South Sudan’s government forces are encouraging its armed militias to take women and girls as “currency” in place of wages, a new U.N. report found.

Human rights atrocities, including rape, killings and looting, are taking place on both sides of South Sudan’s civil war, which has been raging for more than two years, according to the report released on Friday.

“In South Sudan, the reality is you’re either a loyalist (to the government) or you’re not. And if you’re not, you’re in peril of harassment, detention and death,” said David Marshall, coordinator of the U.N. human rights agency’s recent assessment of South Sudan.

“The youth (in government-aligned militias) were told by the army commanders to take what you can, including women and girls” since the fighters couldn’t be paid wages, Marshall told the PBS NewsHour’s Hari Sreenivasan. The government sends its armed forces into areas thought to contain the opposition in order to take the residents’ cattle and destroy civilian property including homes, hospitals and schools. Government officials have denied the findings.

Both sides accuse the other of targeting places of refuge, including churches, hospitals and U.N. bases. U.N. forces sent into South Sudan to protect civilians were blocked by warring parties from certain areas.

A woman reported being tied to a tree as her child was gang-raped, said Marshall. “For me, one of the most shocking findings is after two-and-a-half years of extreme sexual violence, how it’s corroding … the fabric of the community. So mothers have seen children gang-raped, they’ve lost their husbands, they’re on the run, they’re starving. And the communities are broken.”

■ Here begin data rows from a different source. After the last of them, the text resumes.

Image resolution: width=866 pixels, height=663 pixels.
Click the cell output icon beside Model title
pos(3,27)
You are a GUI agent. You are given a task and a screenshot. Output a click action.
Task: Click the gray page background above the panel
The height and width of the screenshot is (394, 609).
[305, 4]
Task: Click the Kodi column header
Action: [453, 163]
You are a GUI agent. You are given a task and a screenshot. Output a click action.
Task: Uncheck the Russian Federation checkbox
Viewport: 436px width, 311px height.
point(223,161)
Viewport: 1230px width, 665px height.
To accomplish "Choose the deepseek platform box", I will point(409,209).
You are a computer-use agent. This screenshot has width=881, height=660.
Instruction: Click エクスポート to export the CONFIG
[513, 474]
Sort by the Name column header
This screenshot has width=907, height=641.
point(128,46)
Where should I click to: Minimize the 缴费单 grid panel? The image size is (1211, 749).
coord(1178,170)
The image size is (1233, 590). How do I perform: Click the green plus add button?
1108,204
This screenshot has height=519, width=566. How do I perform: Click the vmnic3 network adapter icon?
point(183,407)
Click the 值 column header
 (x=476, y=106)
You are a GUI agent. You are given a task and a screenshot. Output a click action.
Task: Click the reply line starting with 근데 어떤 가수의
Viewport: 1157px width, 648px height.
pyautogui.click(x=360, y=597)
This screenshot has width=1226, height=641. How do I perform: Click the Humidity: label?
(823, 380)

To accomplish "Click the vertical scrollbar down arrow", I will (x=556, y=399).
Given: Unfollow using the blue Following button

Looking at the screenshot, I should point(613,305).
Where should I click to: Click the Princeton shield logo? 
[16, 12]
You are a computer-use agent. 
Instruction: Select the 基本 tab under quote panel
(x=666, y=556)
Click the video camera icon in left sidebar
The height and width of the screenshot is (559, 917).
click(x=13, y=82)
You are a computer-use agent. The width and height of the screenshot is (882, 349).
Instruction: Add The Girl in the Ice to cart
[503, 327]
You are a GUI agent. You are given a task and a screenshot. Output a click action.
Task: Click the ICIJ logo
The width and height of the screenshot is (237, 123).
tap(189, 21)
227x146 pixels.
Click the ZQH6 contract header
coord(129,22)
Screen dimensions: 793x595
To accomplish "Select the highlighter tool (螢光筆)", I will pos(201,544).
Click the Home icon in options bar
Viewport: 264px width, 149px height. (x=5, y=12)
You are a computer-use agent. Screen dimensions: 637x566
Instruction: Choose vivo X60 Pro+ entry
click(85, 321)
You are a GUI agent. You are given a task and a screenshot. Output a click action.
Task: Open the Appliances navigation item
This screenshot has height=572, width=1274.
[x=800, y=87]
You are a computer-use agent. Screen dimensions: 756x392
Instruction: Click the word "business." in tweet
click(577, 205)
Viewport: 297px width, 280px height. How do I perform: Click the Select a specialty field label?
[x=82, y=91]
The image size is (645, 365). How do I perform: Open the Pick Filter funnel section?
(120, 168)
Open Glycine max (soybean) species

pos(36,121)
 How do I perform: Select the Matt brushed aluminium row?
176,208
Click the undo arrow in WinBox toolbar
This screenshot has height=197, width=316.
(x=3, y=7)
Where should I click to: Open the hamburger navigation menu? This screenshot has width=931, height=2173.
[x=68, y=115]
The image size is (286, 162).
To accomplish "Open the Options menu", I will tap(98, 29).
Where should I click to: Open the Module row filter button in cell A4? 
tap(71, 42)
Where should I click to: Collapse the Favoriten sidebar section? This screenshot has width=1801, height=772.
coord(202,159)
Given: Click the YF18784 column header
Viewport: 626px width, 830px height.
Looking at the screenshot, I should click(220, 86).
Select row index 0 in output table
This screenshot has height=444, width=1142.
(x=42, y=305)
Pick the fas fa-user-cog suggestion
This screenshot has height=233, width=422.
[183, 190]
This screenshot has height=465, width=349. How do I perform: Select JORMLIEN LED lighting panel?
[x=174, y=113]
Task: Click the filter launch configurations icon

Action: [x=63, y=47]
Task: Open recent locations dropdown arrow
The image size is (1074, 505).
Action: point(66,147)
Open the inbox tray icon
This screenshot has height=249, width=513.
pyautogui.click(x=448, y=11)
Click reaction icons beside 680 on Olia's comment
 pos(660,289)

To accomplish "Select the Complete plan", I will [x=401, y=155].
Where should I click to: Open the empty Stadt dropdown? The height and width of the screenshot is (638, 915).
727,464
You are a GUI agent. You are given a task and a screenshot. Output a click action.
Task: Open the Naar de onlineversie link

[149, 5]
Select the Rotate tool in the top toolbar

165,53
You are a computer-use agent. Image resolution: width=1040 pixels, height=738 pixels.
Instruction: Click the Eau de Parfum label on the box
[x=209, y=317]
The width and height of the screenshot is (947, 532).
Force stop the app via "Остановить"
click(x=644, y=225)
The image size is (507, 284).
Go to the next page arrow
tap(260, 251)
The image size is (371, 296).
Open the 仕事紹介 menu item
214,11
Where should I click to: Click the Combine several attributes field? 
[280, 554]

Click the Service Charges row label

The campaign of violence has continued even though South Sudan’s President Salva Kiir and opposition leader Riek Machar signed a comprehensive peace agreement in August. “There appears to be little political will to explore issues of truth, justice and accountability,” according to the report.

Since the fighting began in December 2013, more than 600,000 have fled to camps in Uganda, Kenya and Ethiopia, and 1.5 million people have been displaced within South Sudan, putting them in danger of severe food shortages and possible famine, the report said.

In Sudan, and now South Sudan, over decades there have been cycles of extreme violence followed by reconciliation, forgiveness and amnesties, followed by more violence, said Marshall. “There’s no meaningful justice and this is clearly the problem.”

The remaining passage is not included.